* Listed records:
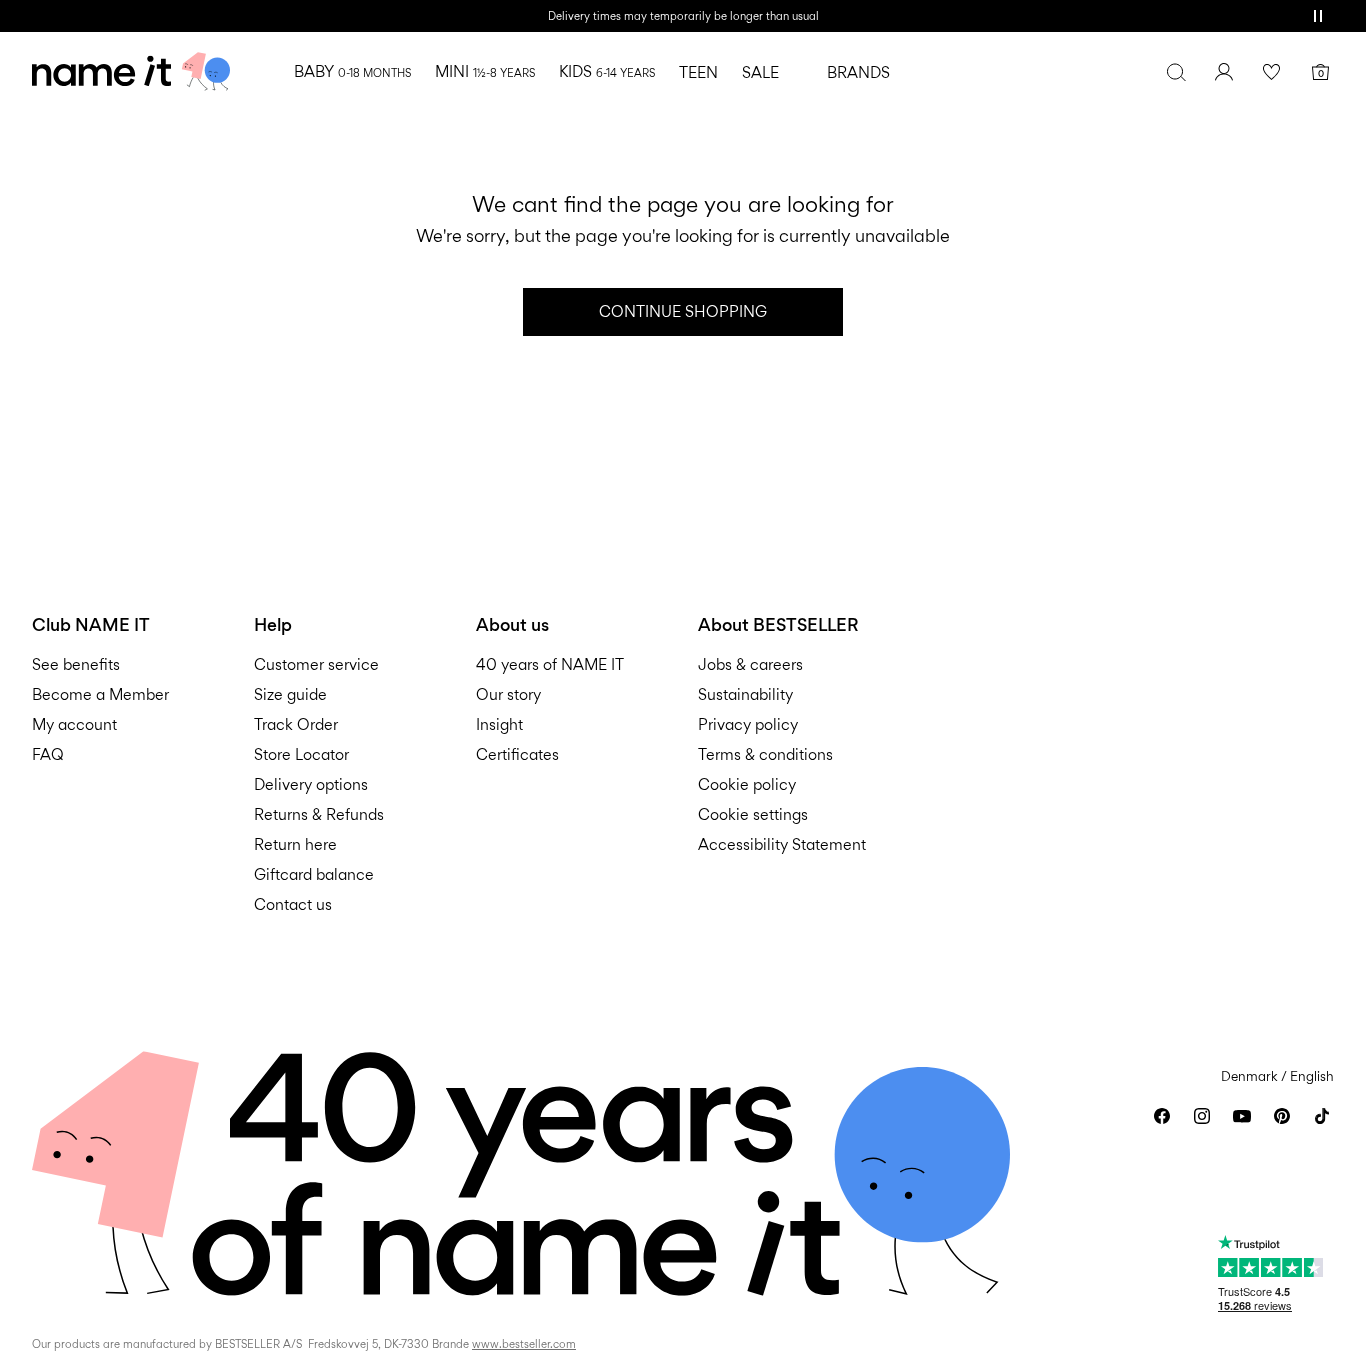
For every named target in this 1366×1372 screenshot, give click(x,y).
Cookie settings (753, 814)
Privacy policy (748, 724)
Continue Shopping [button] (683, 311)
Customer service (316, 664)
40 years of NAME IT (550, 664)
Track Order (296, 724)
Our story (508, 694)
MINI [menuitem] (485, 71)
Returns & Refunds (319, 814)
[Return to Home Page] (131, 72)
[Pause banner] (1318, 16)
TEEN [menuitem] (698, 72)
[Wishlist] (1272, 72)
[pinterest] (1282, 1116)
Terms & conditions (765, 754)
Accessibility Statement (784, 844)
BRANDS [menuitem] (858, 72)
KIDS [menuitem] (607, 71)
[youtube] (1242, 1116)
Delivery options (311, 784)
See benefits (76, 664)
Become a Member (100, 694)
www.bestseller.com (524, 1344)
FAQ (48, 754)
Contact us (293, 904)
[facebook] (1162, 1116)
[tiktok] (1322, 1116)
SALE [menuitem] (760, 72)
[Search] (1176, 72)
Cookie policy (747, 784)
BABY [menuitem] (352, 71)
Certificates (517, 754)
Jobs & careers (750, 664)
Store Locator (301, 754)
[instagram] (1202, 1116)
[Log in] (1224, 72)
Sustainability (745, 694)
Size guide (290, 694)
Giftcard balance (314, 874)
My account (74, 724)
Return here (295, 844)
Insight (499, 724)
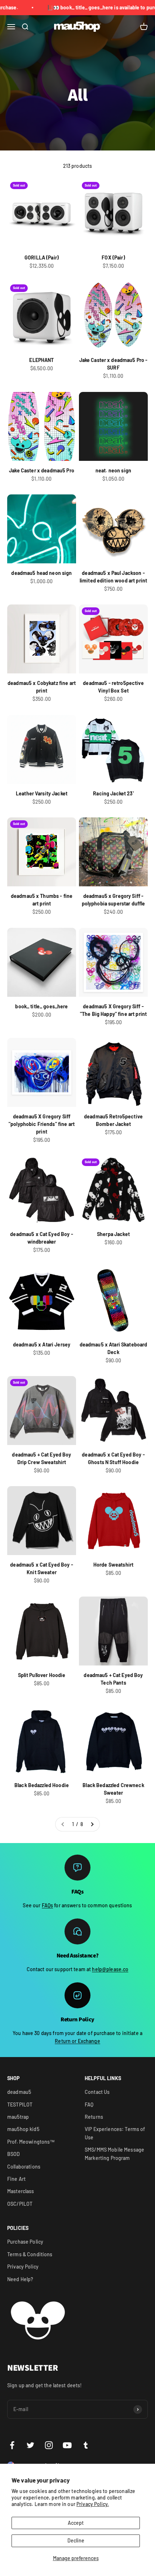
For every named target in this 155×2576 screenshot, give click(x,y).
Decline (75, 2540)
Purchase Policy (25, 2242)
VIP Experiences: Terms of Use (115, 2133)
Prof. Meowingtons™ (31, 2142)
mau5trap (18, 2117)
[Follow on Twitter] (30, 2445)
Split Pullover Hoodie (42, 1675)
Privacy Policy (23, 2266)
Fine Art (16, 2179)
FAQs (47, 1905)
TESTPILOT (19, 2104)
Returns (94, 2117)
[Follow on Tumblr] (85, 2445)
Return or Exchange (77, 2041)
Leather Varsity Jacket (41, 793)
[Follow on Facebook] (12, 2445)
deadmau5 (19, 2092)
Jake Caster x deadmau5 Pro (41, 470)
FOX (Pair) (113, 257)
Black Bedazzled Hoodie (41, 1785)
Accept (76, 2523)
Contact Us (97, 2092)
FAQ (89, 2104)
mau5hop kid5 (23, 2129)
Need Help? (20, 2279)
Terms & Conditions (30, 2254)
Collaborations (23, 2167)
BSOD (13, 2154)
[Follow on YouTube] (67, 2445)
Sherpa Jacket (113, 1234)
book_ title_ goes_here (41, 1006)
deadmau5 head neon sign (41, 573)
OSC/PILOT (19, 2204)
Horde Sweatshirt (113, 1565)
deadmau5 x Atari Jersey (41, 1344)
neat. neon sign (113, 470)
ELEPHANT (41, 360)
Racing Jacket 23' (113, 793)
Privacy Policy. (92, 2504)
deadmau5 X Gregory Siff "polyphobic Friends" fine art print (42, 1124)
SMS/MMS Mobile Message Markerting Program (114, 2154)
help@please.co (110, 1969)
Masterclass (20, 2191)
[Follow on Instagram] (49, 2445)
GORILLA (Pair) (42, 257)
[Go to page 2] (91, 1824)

* Task statement: Each entry is to be written out again word for word, and any pictures are to be omitted.

* Answer box:
For every named target in this 1366×1372 screenshot, give click(x,y).
Cookie settings (753, 814)
Privacy policy (748, 724)
Continue Shopping [button] (683, 311)
Customer service (316, 664)
40 years of NAME IT (550, 664)
Track Order (296, 724)
Our story (508, 694)
MINI [menuitem] (485, 71)
Returns & Refunds (319, 814)
[Return to Home Page] (131, 72)
[Pause banner] (1318, 16)
TEEN [menuitem] (698, 72)
[Wishlist] (1272, 72)
[pinterest] (1282, 1116)
Terms & conditions (765, 754)
Accessibility Statement (784, 844)
BRANDS [menuitem] (858, 72)
KIDS [menuitem] (607, 71)
[youtube] (1242, 1116)
Delivery options (311, 784)
See benefits (76, 664)
Become a Member (100, 694)
www.bestseller.com (524, 1344)
FAQ (48, 754)
Contact us (293, 904)
[facebook] (1162, 1116)
[tiktok] (1322, 1116)
SALE [menuitem] (760, 72)
[Search] (1176, 72)
Cookie policy (747, 784)
BABY [menuitem] (352, 71)
Certificates (517, 754)
Jobs & careers (750, 664)
Store Locator (301, 754)
[instagram] (1202, 1116)
[Log in] (1224, 72)
Sustainability (745, 694)
Size guide (290, 694)
Giftcard balance (314, 874)
My account (74, 724)
Return here (295, 844)
Insight (499, 724)
For every named target in this 155×2576 screenshot, give click(x,y).
Decline (75, 2540)
Purchase Policy (25, 2242)
VIP Experiences: Terms of Use (115, 2133)
Prof. Meowingtons™ (31, 2142)
mau5trap (18, 2117)
[Follow on Twitter] (30, 2445)
Split Pullover Hoodie (42, 1675)
Privacy Policy (23, 2266)
Fine Art (16, 2179)
FAQs (47, 1905)
TESTPILOT (19, 2104)
Returns (94, 2117)
[Follow on Tumblr] (85, 2445)
Return or Exchange (77, 2041)
Leather Varsity Jacket (41, 793)
[Follow on Facebook] (12, 2445)
deadmau5 (19, 2092)
Jake Caster x deadmau5 Pro (41, 470)
FOX (Pair) (113, 257)
Black Bedazzled Hoodie (41, 1785)
Accept (76, 2523)
Contact Us (97, 2092)
FAQ (89, 2104)
mau5hop kid5 (23, 2129)
Need Help? (20, 2279)
Terms & Conditions (30, 2254)
Collaborations (23, 2167)
BSOD (13, 2154)
[Follow on YouTube] (67, 2445)
Sherpa Jacket (113, 1234)
book_ title_ goes_here (41, 1006)
deadmau5 head neon sign (41, 573)
OSC/PILOT (19, 2204)
Horde Sweatshirt (113, 1565)
deadmau5 x Atari Jersey (41, 1344)
neat. neon sign (113, 470)
ELEPHANT (41, 360)
Racing Jacket 23' (113, 793)
Privacy Policy. (92, 2504)
deadmau5 X Gregory Siff "polyphobic Friends" fine art print (42, 1124)
SMS/MMS Mobile Message Markerting Program (114, 2154)
help@please.co (110, 1969)
Masterclass (20, 2191)
[Follow on Instagram] (49, 2445)
GORILLA (Pair) (42, 257)
[Go to page 2] (91, 1824)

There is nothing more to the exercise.